Frantz Fanon est né à Fort-de-France (Martinique) en 1925. Au lycée dans cette ville, il décide de s’engager, en 1943, dans l’Armée française de la Libération. Il combat sous le commandement du général de Lattre de Tassigny. Blessé dans les Vosges, il est envoyé par la suite en Algérie. Son expérience sous les drapeaux le confronte à la discrimination mais aussi au racisme intrinsèque de la société coloniale. À la Libération, il passe son baccalauréat à la Martinique et obtient une bourse, qui lui permet de poursuivre des études de médecine en France. Il devient psychiatre. Fondamentalement anticolonialistes, les écrits de Frantz Fanon, proche du Parti communiste, dénoncent la dépersonnalisation à l’œuvre dans le fait colonial, qui infantilise, opprime et aliène le colonisé. Ils décrient aussi, avec minutie, ses effets psychologiques pour le colon. Dès le début de la guerre d’Algérie, Fanon s’engage aux côtés de la résistance nationaliste ; il rejoint par la suite le FLN. Il meurt d’une leucémie en 1961, à l’âge de 36 ans, dans un hôpital militaire de Washington.
Frantz Fanon est devenu un maître à penser pour de nombreux intellectuels et mouvements d’émancipation, passés et actuels. Dans ce court extrait de Peau noir, masques blancs (Paris, Éditions du Seuil, 1952, rééd. 2011), il explique ce qui rapproche l’expérience des juifs et des noirs, « frères de malheur ».

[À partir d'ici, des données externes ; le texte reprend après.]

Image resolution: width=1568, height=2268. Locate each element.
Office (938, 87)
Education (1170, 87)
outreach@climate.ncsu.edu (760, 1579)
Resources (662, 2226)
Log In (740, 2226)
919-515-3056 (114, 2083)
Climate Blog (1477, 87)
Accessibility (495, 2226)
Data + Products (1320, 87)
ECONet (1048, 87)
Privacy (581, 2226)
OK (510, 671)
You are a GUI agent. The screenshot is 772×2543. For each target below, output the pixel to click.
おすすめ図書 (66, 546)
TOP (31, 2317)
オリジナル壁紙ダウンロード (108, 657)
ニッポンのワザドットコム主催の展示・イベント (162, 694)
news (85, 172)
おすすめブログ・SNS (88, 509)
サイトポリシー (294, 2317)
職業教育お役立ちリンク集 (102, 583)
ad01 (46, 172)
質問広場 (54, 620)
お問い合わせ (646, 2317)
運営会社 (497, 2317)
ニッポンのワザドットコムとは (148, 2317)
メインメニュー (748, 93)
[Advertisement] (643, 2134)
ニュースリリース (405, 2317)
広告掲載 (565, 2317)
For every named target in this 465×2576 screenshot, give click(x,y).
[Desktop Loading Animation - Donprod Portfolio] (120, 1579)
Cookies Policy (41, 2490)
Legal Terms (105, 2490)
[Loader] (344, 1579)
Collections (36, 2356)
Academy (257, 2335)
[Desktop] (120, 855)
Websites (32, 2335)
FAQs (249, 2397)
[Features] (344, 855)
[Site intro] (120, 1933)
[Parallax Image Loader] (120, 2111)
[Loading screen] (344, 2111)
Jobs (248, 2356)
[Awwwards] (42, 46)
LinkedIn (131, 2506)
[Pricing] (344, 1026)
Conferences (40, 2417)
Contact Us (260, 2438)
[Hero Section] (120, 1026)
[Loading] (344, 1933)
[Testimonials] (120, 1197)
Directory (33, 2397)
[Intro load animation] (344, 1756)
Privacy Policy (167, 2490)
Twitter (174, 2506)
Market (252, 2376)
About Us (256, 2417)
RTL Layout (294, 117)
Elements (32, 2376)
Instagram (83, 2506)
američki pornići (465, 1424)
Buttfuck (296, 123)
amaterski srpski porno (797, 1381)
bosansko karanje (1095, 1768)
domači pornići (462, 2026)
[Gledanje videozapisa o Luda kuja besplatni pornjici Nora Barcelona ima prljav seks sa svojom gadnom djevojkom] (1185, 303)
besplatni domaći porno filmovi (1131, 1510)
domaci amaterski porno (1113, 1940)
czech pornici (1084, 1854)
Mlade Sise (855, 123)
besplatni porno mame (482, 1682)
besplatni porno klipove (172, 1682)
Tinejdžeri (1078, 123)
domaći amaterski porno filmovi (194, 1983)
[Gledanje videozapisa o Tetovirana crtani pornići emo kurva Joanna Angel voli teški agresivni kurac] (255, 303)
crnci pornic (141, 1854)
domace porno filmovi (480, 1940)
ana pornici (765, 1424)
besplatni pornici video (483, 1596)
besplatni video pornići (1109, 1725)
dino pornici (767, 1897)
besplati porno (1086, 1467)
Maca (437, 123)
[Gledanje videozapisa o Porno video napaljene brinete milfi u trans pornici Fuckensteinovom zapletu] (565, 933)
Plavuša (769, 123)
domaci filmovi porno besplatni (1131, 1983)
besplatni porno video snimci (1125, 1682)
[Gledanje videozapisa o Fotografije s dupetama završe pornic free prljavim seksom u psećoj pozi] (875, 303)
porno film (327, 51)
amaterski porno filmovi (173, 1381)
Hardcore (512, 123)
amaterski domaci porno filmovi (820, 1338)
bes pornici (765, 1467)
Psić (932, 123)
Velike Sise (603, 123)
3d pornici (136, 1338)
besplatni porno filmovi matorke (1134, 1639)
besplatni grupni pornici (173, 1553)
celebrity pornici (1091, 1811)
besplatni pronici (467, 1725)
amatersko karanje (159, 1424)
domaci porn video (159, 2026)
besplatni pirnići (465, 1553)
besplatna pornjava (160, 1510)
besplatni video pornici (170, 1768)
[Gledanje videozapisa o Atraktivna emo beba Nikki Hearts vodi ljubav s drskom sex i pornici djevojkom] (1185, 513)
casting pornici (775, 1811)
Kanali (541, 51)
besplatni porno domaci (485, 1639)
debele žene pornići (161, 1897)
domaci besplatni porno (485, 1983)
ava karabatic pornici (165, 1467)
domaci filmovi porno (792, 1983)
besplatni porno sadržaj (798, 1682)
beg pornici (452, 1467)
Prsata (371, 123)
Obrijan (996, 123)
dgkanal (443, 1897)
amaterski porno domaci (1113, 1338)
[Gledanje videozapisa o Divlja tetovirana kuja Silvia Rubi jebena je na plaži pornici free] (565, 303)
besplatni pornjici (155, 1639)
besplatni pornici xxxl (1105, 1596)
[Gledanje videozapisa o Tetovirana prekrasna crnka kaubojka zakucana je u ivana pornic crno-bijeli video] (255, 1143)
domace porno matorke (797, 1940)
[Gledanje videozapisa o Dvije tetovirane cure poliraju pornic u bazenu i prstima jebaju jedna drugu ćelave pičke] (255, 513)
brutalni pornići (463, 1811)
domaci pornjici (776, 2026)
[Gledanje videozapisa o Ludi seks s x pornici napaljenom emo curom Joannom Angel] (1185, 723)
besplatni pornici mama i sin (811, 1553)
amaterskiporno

« C’est au nom de la tradition que les antisémites valorisent leur « point de vue ». C’est au nom de la tradition, de ce long passé d’histoire, de cette parenté sanguine avec Pascal et Descartes, qu’on dit aux Juifs : vous ne sauriez trouver place dans la communauté. Dernièrement, un de ces bons Français déclarait, dans un train où j’avais pris place : « Que les vertus vraiment françaises subsistent, et la race est sauvée ! À l’heure actuelle, il faut réaliser l’Union nationale. Plus de luttes intestines ! Face aux étrangers (et, se tournant vers mon coin, quels qu’ils soient. »
Il faut dire à sa décharge qu’il puait le gros rouge ; s’il l’avait pu, il m’aurait dit que mon sang d’esclave libéré n’était pas capable de s’affoler au nom de Villon ou de Taine.
Une honte !
Le Juif et moi : non content de me racialiser, par un coup heureux du sort, je m’humanisais. Je rejoignais le Juif, frères de malheur.
Une honte !
De prime abord, il peut sembler étonnant que l’attitude de l’antisémite s’apparente à celle du négrophobe. C’est mon professeur de philosophie, d’origine antillaise, qui me le rappelait un jour : « Quand vous entendez dire du mal des Juifs, dressez l’oreille, on parle de vous. » Et je pensais qu’il avait raison universellement, entendant par-là que j’étais responsable dans mon corps et dans mon âme, du sort réservé à mon frère. Depuis lors, j’ai compris qu’il voulait tout simplement dire : un antisémite est forcément négrophobe. »
Je suis juive et profondément convaincue que tous les antisémites sont négrophobes et vice versa.